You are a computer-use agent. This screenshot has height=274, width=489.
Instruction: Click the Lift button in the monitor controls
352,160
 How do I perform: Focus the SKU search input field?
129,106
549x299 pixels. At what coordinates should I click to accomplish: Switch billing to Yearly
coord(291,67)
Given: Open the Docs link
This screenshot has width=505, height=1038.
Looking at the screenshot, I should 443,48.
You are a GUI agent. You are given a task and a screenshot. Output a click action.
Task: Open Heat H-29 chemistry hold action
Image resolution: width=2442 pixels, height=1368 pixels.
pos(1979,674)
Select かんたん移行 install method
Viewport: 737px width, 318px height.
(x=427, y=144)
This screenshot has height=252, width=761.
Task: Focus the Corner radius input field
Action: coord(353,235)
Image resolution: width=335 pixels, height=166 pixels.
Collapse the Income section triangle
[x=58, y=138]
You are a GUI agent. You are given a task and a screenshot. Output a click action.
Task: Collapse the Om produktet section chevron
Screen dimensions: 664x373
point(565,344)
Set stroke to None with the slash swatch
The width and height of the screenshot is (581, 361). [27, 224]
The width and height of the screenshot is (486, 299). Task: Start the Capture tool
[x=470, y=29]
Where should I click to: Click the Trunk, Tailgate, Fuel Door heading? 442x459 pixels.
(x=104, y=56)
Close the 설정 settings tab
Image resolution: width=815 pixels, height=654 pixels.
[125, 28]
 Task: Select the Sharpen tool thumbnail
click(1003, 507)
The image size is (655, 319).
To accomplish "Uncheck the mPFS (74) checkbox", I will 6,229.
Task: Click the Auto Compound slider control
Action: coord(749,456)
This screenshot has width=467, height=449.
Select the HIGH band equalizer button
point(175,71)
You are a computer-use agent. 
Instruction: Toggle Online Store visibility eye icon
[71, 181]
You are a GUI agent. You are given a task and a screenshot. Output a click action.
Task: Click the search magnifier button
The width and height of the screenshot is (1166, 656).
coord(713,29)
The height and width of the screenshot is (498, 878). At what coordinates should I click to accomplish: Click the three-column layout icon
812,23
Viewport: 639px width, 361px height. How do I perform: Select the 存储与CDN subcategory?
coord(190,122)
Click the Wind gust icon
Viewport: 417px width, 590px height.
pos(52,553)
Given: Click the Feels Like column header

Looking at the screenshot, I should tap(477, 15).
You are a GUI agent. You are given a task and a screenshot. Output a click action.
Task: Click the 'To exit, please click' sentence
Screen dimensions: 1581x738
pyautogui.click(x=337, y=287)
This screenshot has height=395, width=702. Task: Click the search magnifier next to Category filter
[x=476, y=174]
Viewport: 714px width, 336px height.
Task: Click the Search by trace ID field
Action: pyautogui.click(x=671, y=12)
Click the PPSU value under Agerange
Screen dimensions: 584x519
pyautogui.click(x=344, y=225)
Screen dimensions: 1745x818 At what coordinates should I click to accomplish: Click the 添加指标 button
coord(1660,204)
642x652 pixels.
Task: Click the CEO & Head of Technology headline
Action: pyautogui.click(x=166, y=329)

################

WORK ITEM: Each line above that carries the string "computer" has to be returned.

ANSWER TO THE EXERCISE:
You are a computer-use agent. This screenshot has height=274, width=489.
You are a computer-use agent. 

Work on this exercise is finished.